Housing associations to buy up homes of struggling mortgage-payers in 80 local authority areas

The government is to roll out a £200m mortgage rescue scheme across the country, housing minister Margaret Beckett has announced.

The scheme, in which housing associations buy up the homes of people struggling to make mortgage payments, has so far been restricted to just 80 local authorities.

However, the government told the BBC that the scheme is being rolled out across the country from Friday. Housing minister Margaret Beckett said: “We are determined to do everything possible to ensure repossession is always a last resort.”


Margaret Beckett
Beckett: "determined to do everything possible to ensure repossession is always a last resort"

She also said she was looking particularly at helping people who have lost some but not all of their income.
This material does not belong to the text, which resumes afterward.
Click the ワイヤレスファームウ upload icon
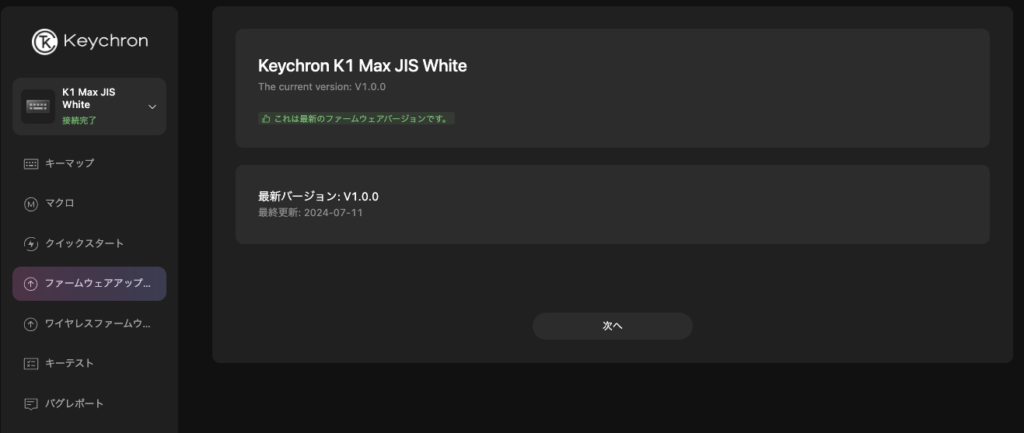The width and height of the screenshot is (1024, 433). click(x=31, y=324)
The move is designed to shore up the housing market by minimising the risk of repossessions. However, the British Property Federation said the move, though welcome, is just “tinkering around the edges”.

The BPF claims that the government would do better to encourage the growth of a professional private rented sector. A BPF spokesman said: “Getting people on to the housing ladder who could not afford to be there is what's got us into this mess and there's simply no easy way out.

“Many housing associations are in trouble and face similar problems to private housebuilders who have bought land at the top of the market and now can't do anything with it. It's vital that the commercial developers, with the means to generate long term funding streams, are brought into the debate and that we start to develop new, innovative ways of delivering housing.”

But the Mayor's of London's director of housing, Richard Blakeway, said there were serious questions about the plans which neither the government or the HCA had answered: "The devil's in the detail. One area of concern to us is that you don't qualify if you are already in negative equity," He said. "The Council of Mortgage Lenders (CML) estimate half a million will be next year. Also, we want to know if you would be able to buy back the share of your house if your circumstances change."

At present, this would be left up to the discretion of individual registered social landords (RSLs)

Blakeway added that some other financial stipulations might exclude too many applicants, including those who had savings of more than £16,000, those whose house was worth more than £295,000 and those who earnt more than £60,000. He said that families could be particularly hit by the requirments.

"If we are confident that the scheme works and helps Londoners and the questions are answered, then we might be willing to find money from the National Affordable Housing Programme (NAHP) to fund it."